■ GIVEN EXERCISE: Turn the stretch from the line containing "Where should I" through the line containing "click(897, 22)" into a JSON list of strings, one string per line, with blank lines omitted. Leave the pictures out of the list.

■ AVAILABLE RECORDS:

○ ○ ○ ○ ○ ○ ○

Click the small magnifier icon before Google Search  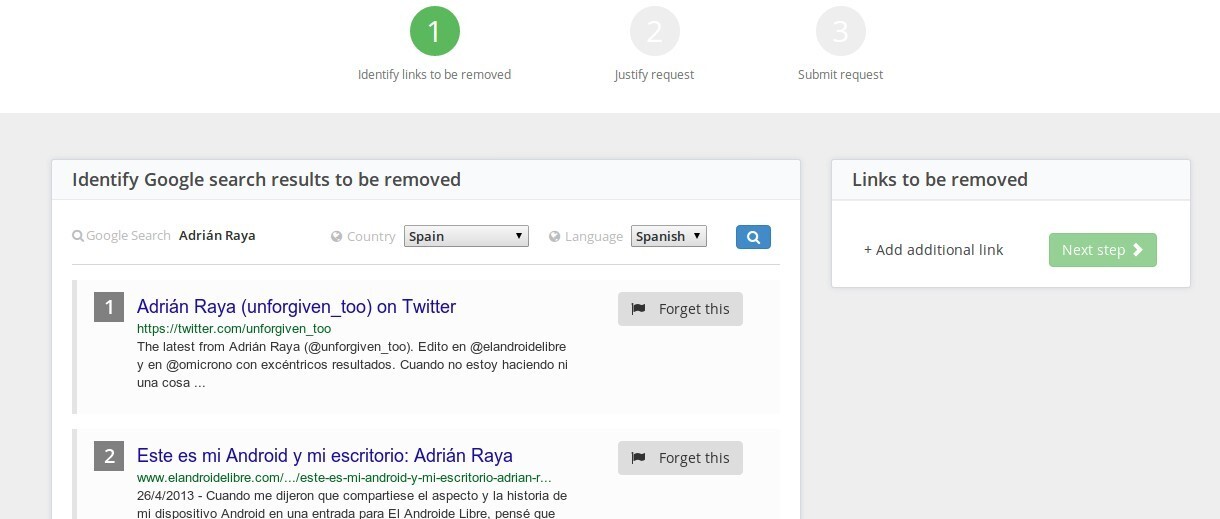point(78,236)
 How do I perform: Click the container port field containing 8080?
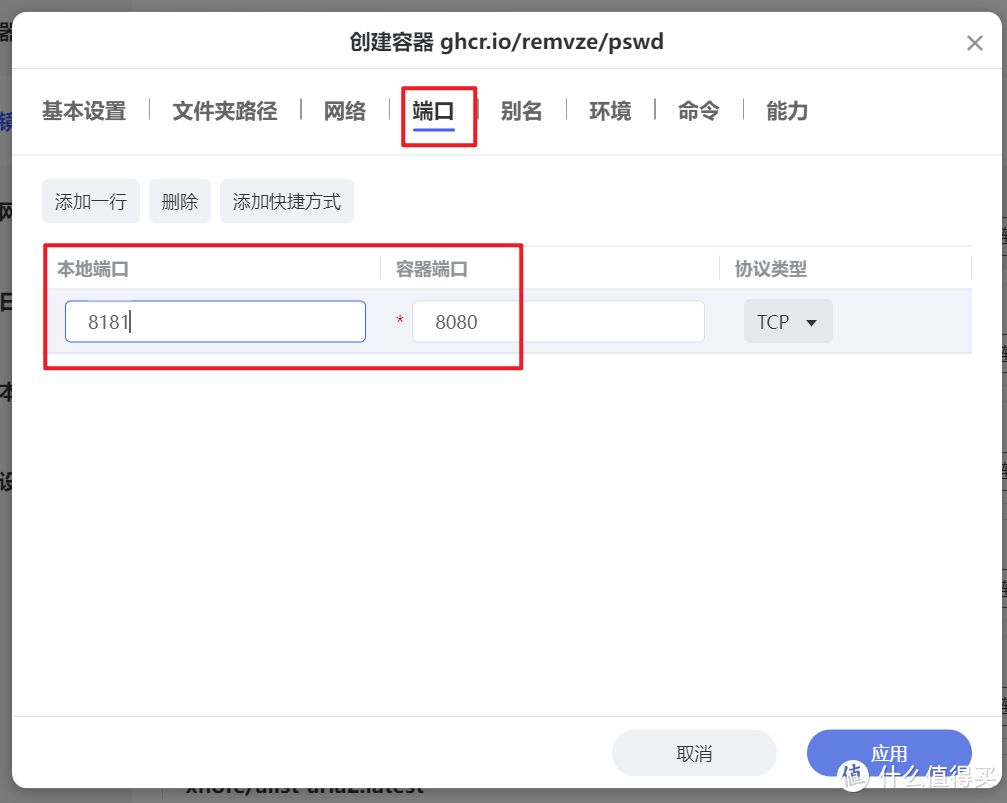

○ ○ ○ ○ ○ ○ ○

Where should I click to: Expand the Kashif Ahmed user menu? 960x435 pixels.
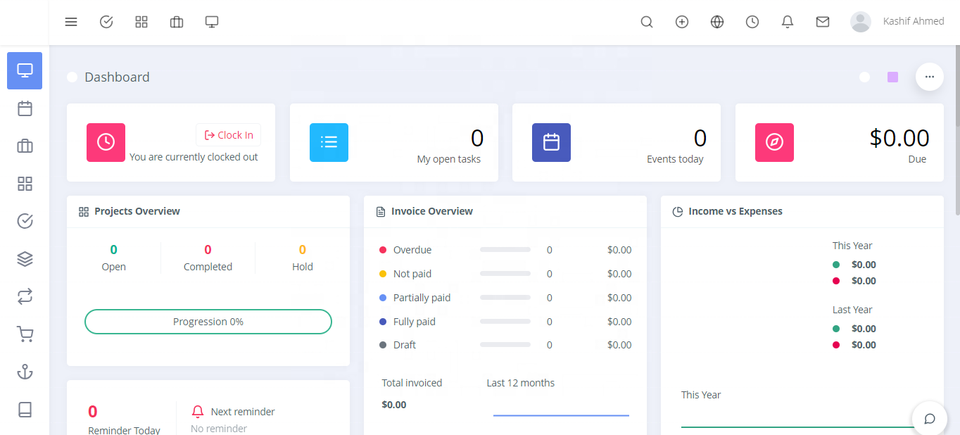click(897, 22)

○ ○ ○ ○ ○ ○ ○

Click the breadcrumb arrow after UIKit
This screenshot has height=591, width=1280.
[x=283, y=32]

○ ○ ○ ○ ○ ○ ○

■ SOLUTION FOR THIS PROBLEM:
[
  "Where should I click to: Expand the Kashif Ahmed user menu? 960x435 pixels.",
  "click(897, 22)"
]